При этом человек поднимается к истине, конечно, сам, меня должно влечь, я отвечаю своему желанию, но, с другой стороны лишь благодаря подымающей его силе тоже. Так же как по Платону сила крыла начинает работать уже в полете, то есть нужно уже лететь, чтобы подняться, чтобы полететь. А как это сделать? Как подъемная сила крыла самолета, мы все знаем из начального курса школы, работы, но в принципе вот она работает только уже в полете, эта подъемная сила. Воздух, который обтекает крыло сверху, делает больший путь, чем воздух, который снизу, получается разряженное пространство и тянет вверх. Что-то такое происходит и с нами.

Но вот в таком контексте, если это истинное познание эйдетическое видение, отношения с истиной устанавливаются по упомянутой уже схеме соответствия, по Аристотелю, но не по Аристотелю, это мы уже переосмыслили Аристотеля, то есть истинность это правильность нашего представления. Мы имеем способ проверить, насколько наше представление правильное, соотнеся его с сущностным устройством мироздания. Истинность это правильность представления о положении дел. Таким образом, начинается постепенное вхождение человека в роль субъекта.  

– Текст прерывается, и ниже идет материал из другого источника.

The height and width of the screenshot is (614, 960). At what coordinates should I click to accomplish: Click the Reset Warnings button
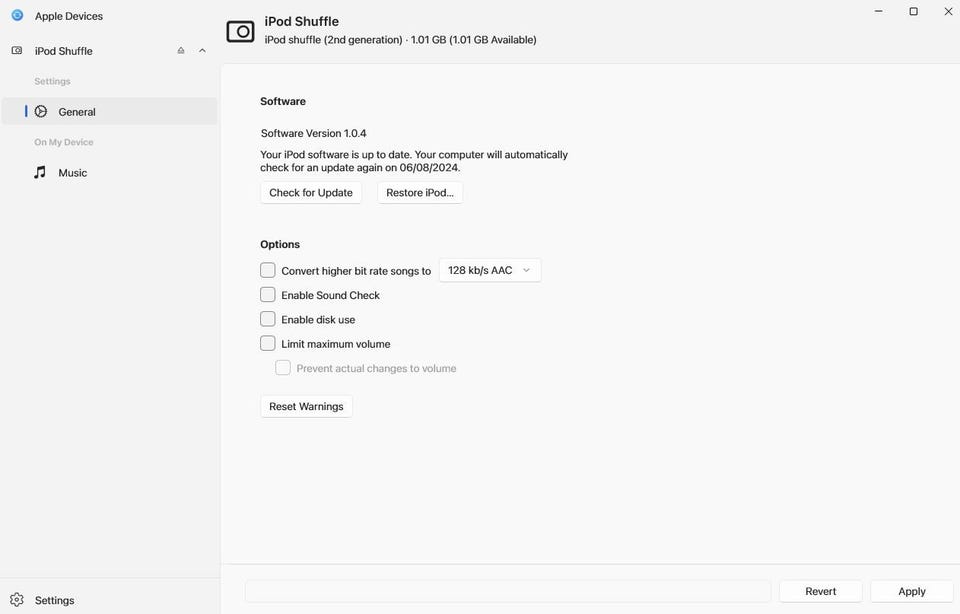306,407
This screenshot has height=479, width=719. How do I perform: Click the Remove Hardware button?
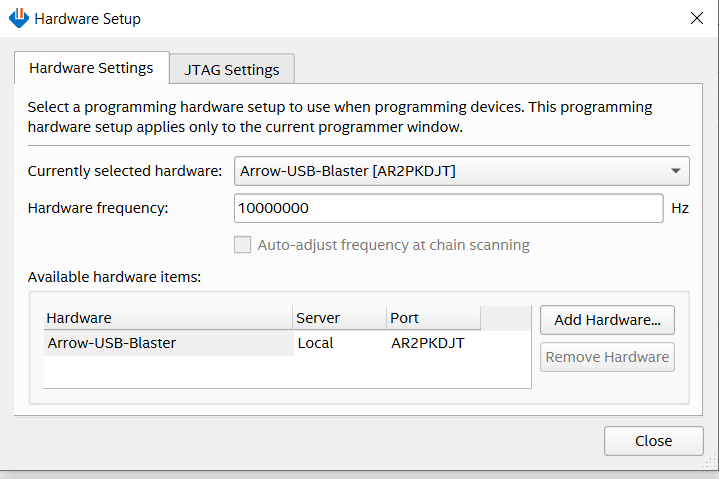tap(607, 357)
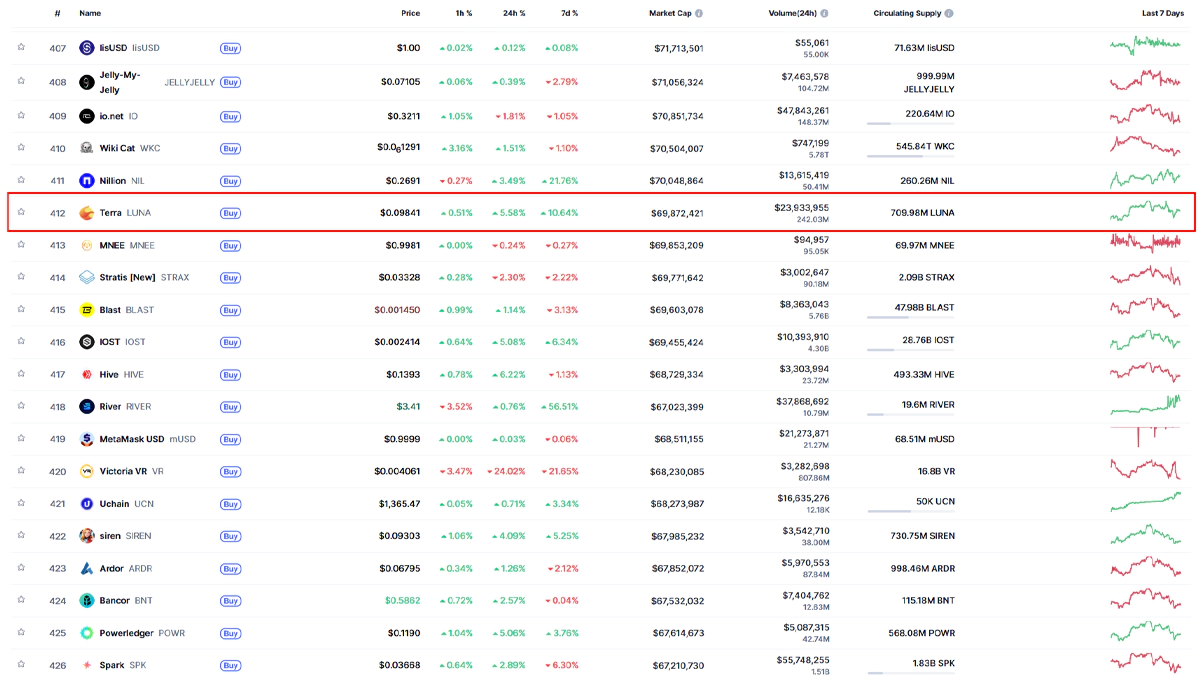This screenshot has height=675, width=1200.
Task: Sort the table by 24h % column
Action: click(514, 14)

Я сейчас излагаю так, как я его понял, потому, что можно дальше мне здесь нужно подвести к тому, что я тут увидел совсем что-то не такое у Фуко.

Здесь Фуко, конечно, опирается вообще на Хайдеггера. Вот это имя здесь еще не звучало, но Хайдеггер – это мэтр, куда ни возьми. Это он же сказал, что не различия есть тождества, а тождества есть различия. Не будем это толковать, но факт тот, что это действительно опирается на Хайдеггера.

Потому, что вообще-то под субъектом здесь  уже понимается, разумеется новоевропейский субъект. Что это такое? Тот, кто в качестве зрителя держит на себе новоевропейский мир прямой перспективы, то есть мир-картину, говорит Хайдеггер. Субъективность этого субъекта состоит в том, что он со времен Декарта (Фуко действительно говорит об этой условной картезианской точке, картезианском моменте, точнее) являет собой преимущественно сознание, которое есть в первую очередь самосознание.

Осознав себя в качестве сознания, это картезианское cogito, и неколебимо удостоверившись в собственно существовании, как вещи мыслящей, он начинает удостоверять существование всего остального, держит на себе весь мир. Не значит, что он из себя его производит, конечно, нет, но он его, таким образом, держит. Такого общее с некоторых пор представление о новоевропейском субъекте.

Так вот Фуко, вроде бы соглашаясь с этим (все говорит о том, что он с этим согласен) говорит о когито нечто такое, что на первый взгляд противоречит всему выше сказанному о вытеснении заботы и техник себя в познании.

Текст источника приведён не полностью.